Text shown:

++++++++++++++++++++

WolframAlpha, ChatGPT, and Desmos 3D

For the above expression WolframAlpha offers the result seen above, choosing to simplify only by removing the cube root of 64. 

Further down WolframAlpha offers the more simplified result seen above, but with the caveat that x and y must be positive. Yet the this is an odd root expression. Negatives "under the radical" are not imaginary. 

I asked ChatGPT to weigh in on this. As seen above ChatGPT, known to sometimes commit mathematical errors, concurs that x and y do not have to be positive. 

I then asked ChatGPT to simplify the same expression and ChatGPT went straight to the correct answer with no caveats. I say that round went to ChatGPT. 

Desmos 3D visually demonstrates that both x and y can be negative. 

All of the above screenshots are from a budget cell phone.

There is deeper question underneath this single example. In algebra classes students are still being taught to simplify expressions such as the above "by hand." Students are typically not permitted to use tools such as WolframAlpha, ChatGPT, and Desmos on quizzes and tests. 

In residential courses instructors permit calculators but ban cell phones. In online courses instructors turn to tools such as lock down browsers and cameras to control and monitor students in an attempt to prevent the use of such tools. And while ChatGPT sometimes "hallucinates," these are teething pains for a new technology (large language models) that will only improve in the coming years. By teaching students to use multiple tools to cross-check answers the issue of errors in any one tool can be exposed.

So why are we still teaching skills such as simplification? What is the goal or intent? Why not teach students to use WolframAlpha, ChatGPT, Desmos, and other mathematical apps accessible even from a cell phone, using the output of multiple tools as a cross-check on the output of other apps? Why do we take away the power tools of mathematics and have the students "build" every thing by hand?

++++++++++++++++++++

(Collected data)
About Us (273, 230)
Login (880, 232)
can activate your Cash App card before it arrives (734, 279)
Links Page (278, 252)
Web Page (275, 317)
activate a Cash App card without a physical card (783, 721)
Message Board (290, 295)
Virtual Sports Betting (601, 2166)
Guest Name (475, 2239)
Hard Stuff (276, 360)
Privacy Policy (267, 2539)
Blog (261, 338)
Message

++++++++++++++++++++

Prompt 1: In the post about WolframAlpha, ChatGPT, and Desmos, duplicate the passage starting at "All of the above" and ending at "can be exposed.".
Prompt 2: According to the post about WolframAlpha, ChatGPT, and Desmos, what do instructors in online courses use to control and monitor students?

Written answer 1:
All of the above screenshots are from a budget cell phone.

There is deeper question underneath this single example. In algebra classes students are still being taught to simplify expressions such as the above "by hand." Students are typically not permitted to use tools such as WolframAlpha, ChatGPT, and Desmos on quizzes and tests. 

In residential courses instructors permit calculators but ban cell phones. In online courses instructors turn to tools such as lock down browsers and cameras to control and monitor students in an attempt to prevent the use of such tools. And while ChatGPT sometimes "hallucinates," these are teething pains for a new technology (large language models) that will only improve in the coming years. By teaching students to use multiple tools to cross-check answers the issue of errors in any one tool can be exposed.

Written answer 2: Lock down browsers and cameras.